Fisher began looking at SD-WAN as an alternative. “We trialed a managed SD-WAN service, but the provider was difficult to work with,” says McDaid. “The management console was very complicated and you needed training just to run the reporting. They wanted us to submit requests for configuration changes; it was like our MPLS provider all over again.” Instead, Fisher turned to Cato. Cato’s SD-WAN service integrates advanced security with an affordable global, SLA-backed backbone — the Cato Cloud. With Cato, McDaid could retain control over his network and security infrastructure yet gain the agility and scaling benefits of a cloud service.

McDaid initially added Cato alongside his MPLS services in his main offices, using static routes in his router to split the traffic between the customer edge MPLS router and the Cato Socket, Cato’s zero-touch SD-WAN appliance. The headquarters in Michigan and his offices in Texas and Mexico were connected across 25 Mbits/s Internet connections to the local Cato PoPs.

After validating the deployment, McDaid expanded the capacity of his headquarters’ Internet connection and switched all of his offices to the Cato Cloud. The offices also had 25 Mbits/s Internet connections from their local ISPs. The Cato Cloud supports Microsoft Azure connectivity out of the box, which allowed McDaid to easily add Fisher’s Azure instance. Mobile users established secure tunnels to the Cato Cloud from Cato’s mobile client that ran on their devices. All users and locations were segmented and protected with Cato’s Firewall as a Service.

Despite paying so much less for Cato, Fisher maintained and even improved its application delivery. Call quality has not changed since moving voice from MPLS to the Cato Cloud. Applications have become more responsive. “Users definitely feel it in their user experience. Things, like screen refreshes of our ERP system, seem to be a lot quicker with Cato,” he says.
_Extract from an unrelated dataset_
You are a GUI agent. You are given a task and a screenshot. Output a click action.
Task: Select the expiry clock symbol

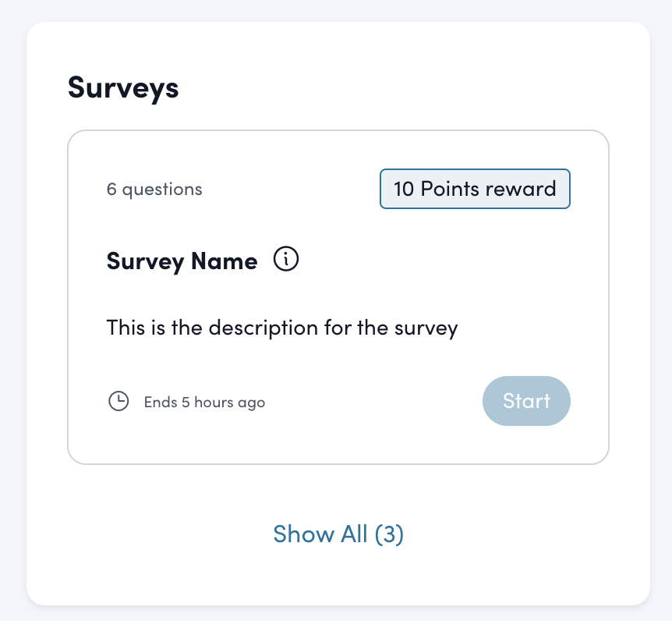click(118, 402)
The improvement was enabled by the additional bandwidth, and the Cato Cloud’s network characteristics. “The loss and latency of the Cato Cloud are comparable to our MPLS service,” he says.

Management has also become much easier. The Cato Management Application gives McDaid full control over his network and security infrastructure. And instead of jumping between many consoles, McDaid can manage everything from one interface.

Resiliency improved with Cato. Internet- and cloud-bound traffic are no longer backhauled to Fisher’s headquarters in Michigan, which created the single point of failure in Fisher’s old network design. Dual active lines connect every location to Cato’s fault-tolerant architecture. Internet- and cloud-bound traffic are sent directly onto the Internet; enterprise WAN traffic is sent across Cato’s optimized backbone to the appropriate location.